Important Assets Not Calculated In Your Net Worth
On paper, your net worth is one of the easiest calculations you can make. First, add up all your assets. Then, add up all your debt. Subtract the debt total from your asset total and that equates to your net worth. It’s a number you should know, or at least be able to estimate, and it’s good to check it every year. But there’s a lot that isn’t factored into your net worth that can mean quite a lot, and it’s important to take that into consideration. These things may seem to fall into one category or the other, but perspective can make all the difference!
Your education increases your net worth, even though it may not look like it. Very few investments offer the rate of return that continuing education does. Folks with a college degree earn on average about twice as much as those with just a high school diploma over the course of their lifetimes. Unfortunately, your future earning potential doesn’t show up on your net worth, but your student debt does. If you’re trying to decide whether to go back to school or maybe take a few extra classes, the cost may seem intimidating since there’s no immediate benefit, but don’t let that dictate your decision!
Your kids can bring down net worth, while raising quality of life. Let’s face it: kids are expensive. The Department of Agriculture estimates that raising a child born this year to the age of 18 will cost about $250,000. But with tuition prices skyrocketing and kids staying at home longer than they have historically, the actual figure of raising children today gets much higher, much faster. In your net worth, this is only reflected as a constant drain on your savings: a net negative. Of course, it’s probably obvious to you the benefit your children bring to your life, but it might also be helpful to do some creative forward-thinking, like investing in a 529 plan, to keep the financial burden from becoming overwhelming.
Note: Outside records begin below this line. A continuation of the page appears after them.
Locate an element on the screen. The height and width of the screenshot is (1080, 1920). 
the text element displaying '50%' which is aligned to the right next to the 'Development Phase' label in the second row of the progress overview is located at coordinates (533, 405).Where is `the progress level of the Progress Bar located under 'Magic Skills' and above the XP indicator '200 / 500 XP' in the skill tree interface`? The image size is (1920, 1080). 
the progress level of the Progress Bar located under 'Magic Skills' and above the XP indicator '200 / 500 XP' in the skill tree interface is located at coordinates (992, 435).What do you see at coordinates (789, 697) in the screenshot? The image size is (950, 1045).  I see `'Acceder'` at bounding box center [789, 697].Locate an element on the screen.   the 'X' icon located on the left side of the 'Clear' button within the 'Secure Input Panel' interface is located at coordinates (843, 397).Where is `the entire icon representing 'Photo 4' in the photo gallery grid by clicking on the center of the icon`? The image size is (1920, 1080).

Your home is your biggest investment, but doesn’t always show that in your net worth. Owning a home is a tricky thing when it comes to net worth; not only is it often your biggest asset, it’s often your biggest liability, too. When you’re early on in your mortgage, it may be frustrating when you see very little equity in your home, and maybe even a negative net worth. Just remember: even if you hadn’t purchased a house and instead continued to rent, that monthly payment would be out of your pocket anyway. Plus, it won’t be too long before the scale tips forward and your home starts to benefit your net worth as a whole!